Free fatty acids (FFAs), specifically monounsaturated FFAs such as oleic acid, may disrupt skin barrier and act as permeability enhancers for other compounds present in plant oils. Dr. David Sinclair recently stated that he is using Oleic Acid, which stimulates the longevity-linked protein Sirt1 and maintains skin health.
Skin aging is driven by both external and internal factors such as sun exposure (UV), stress, environmental toxins and the natural mechanisms of aging occurring in all cells and tissues. Tissues with a high cellular turnover, such as the skin, require higher doses of NAD+ to counteract daily genomic threats, activate sirtuin proteins, and to rejuvenate skin.

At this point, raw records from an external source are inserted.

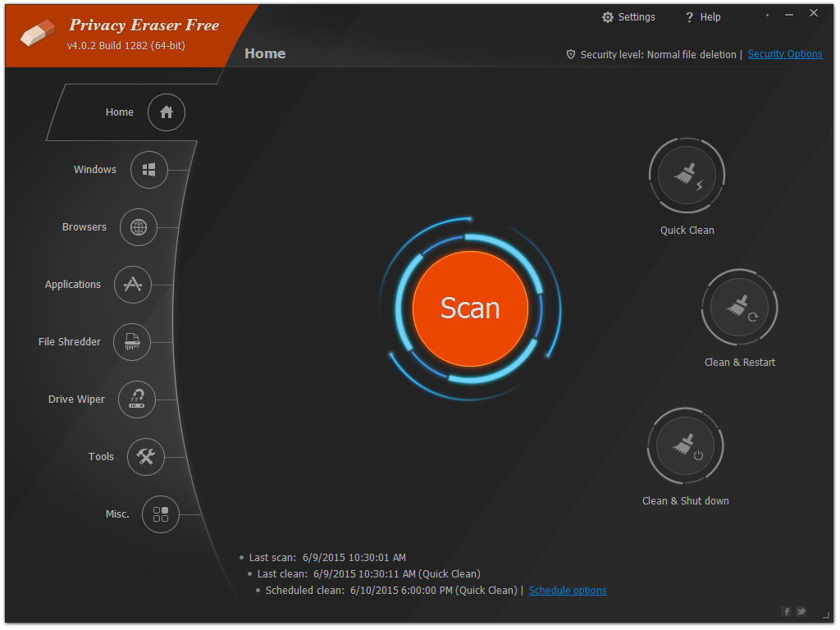Select the Windows category icon
Image resolution: width=840 pixels, height=630 pixels.
[148, 170]
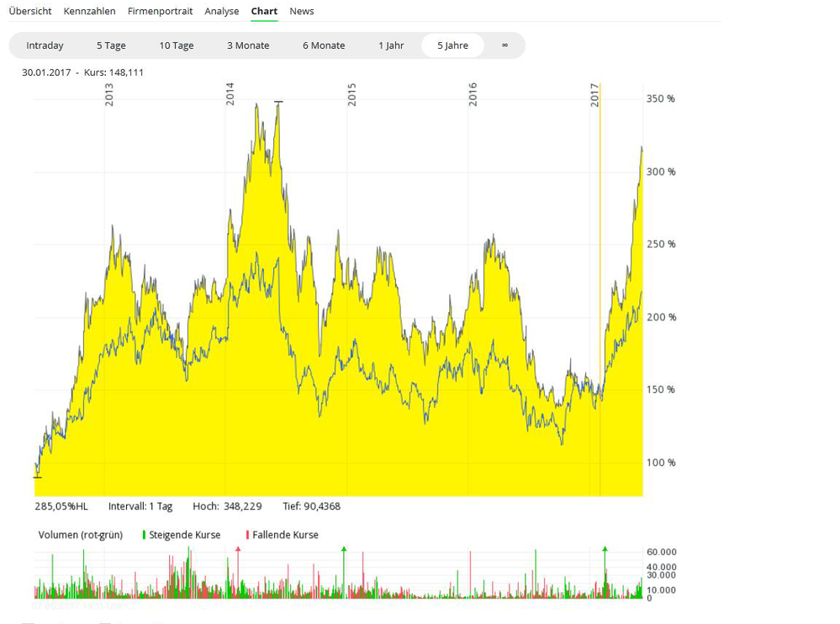Click the high-point marker at chart peak

(x=278, y=102)
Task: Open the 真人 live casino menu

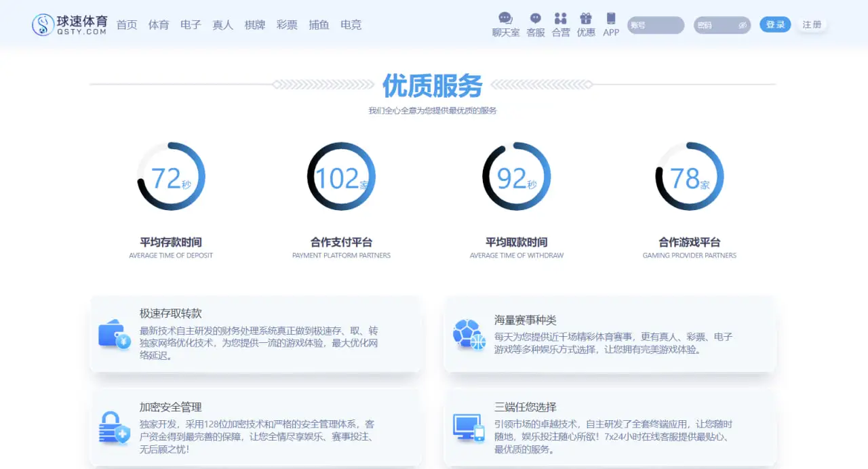Action: 223,25
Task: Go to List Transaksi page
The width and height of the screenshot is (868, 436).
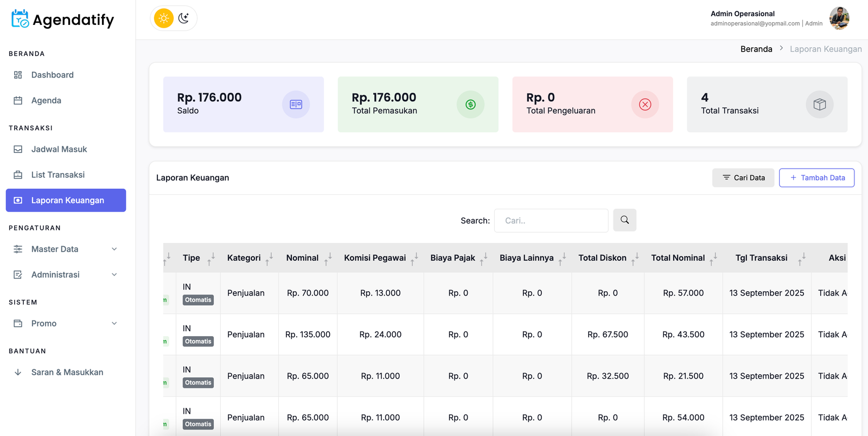Action: point(58,175)
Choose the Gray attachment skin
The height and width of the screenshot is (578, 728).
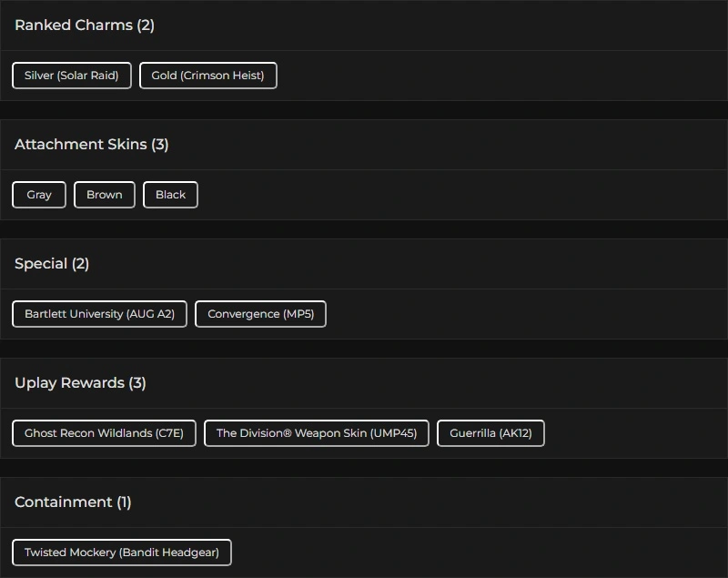39,195
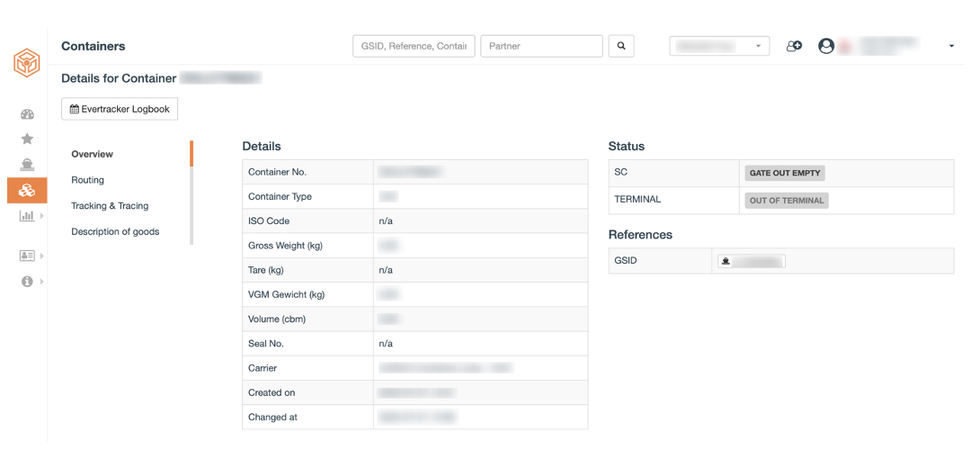Select the orange containers boxes icon
Screen dimensions: 980x459
(27, 190)
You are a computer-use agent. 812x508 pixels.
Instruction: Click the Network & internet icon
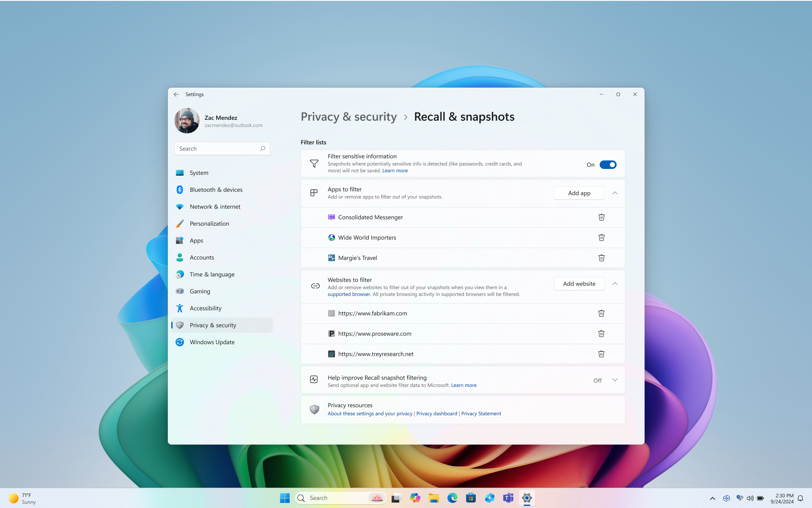(x=180, y=206)
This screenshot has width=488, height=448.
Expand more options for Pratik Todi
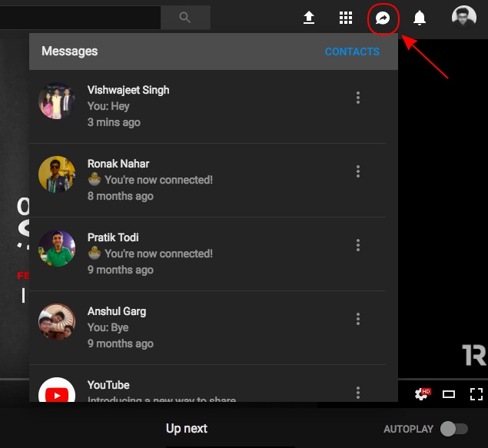[x=358, y=245]
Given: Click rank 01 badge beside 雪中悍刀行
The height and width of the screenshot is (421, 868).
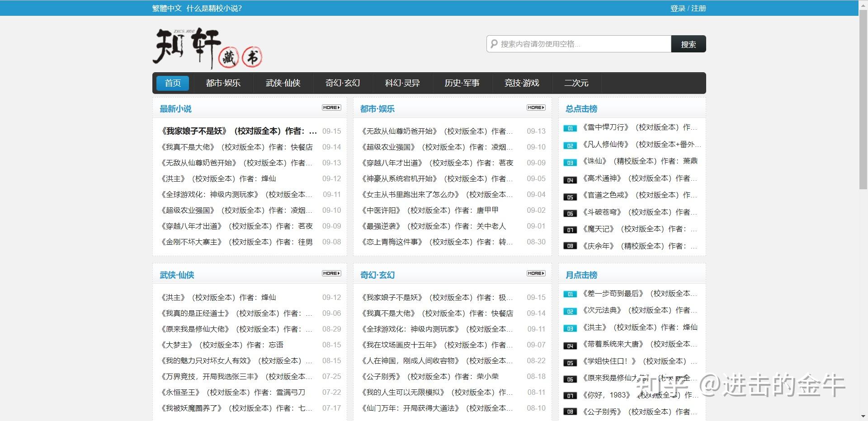Looking at the screenshot, I should (570, 128).
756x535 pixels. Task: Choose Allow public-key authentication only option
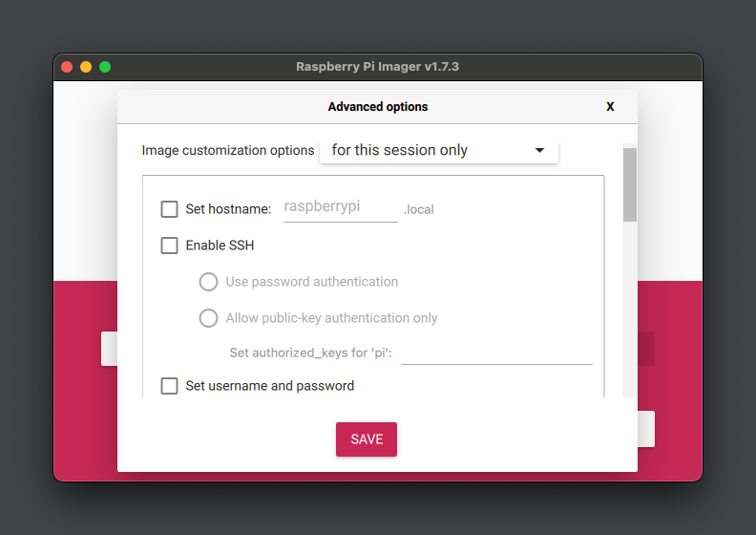[x=208, y=318]
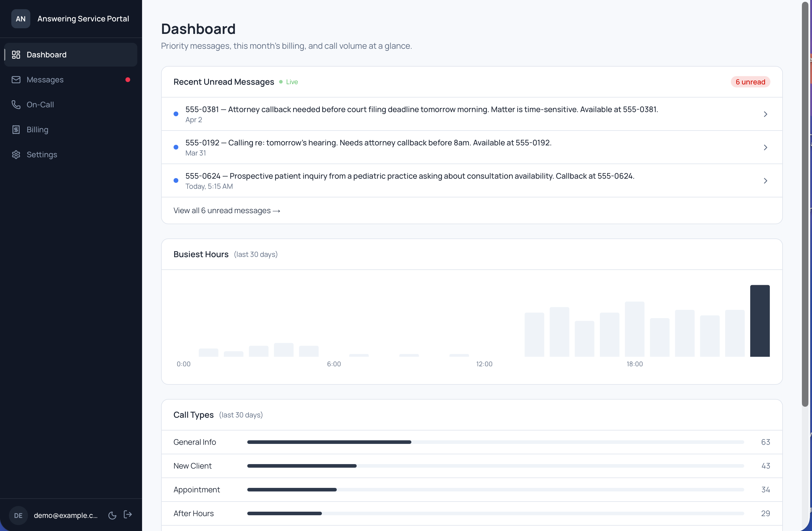
Task: Click the DE user avatar
Action: (18, 515)
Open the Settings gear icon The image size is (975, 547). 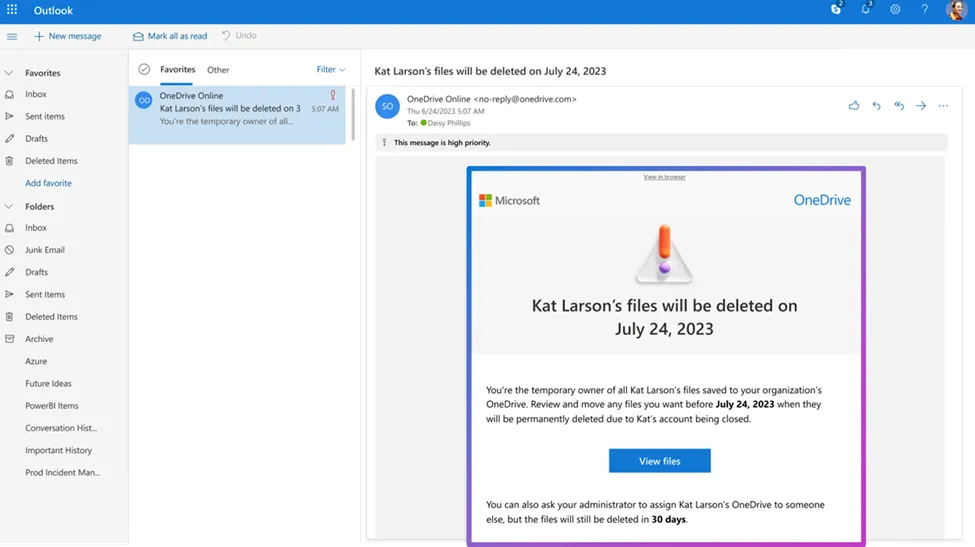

Apocynin is the only known substance able to stimulate growth of the deepest layers of collagen (COL17A1) and repair damaged skin, leading scientists to say it may be possible to reverse our skin’s timeline at the cellular level. Apocynin is well known as a NADPH oxidase inhibitor and has powerful anti-inflammatory effects on the skin.
Liposomes seem to be an almost ideal drug-carrier system. Micro-vesicle technology can act as a platform for the transdermal delivery of various micronutrients such as NAD+ and NMN through the skin using fluidizing liposomes incorporated within standard cosmetic bases. Liposomes circulate the blood the longest, leading to longer half-life of the substance.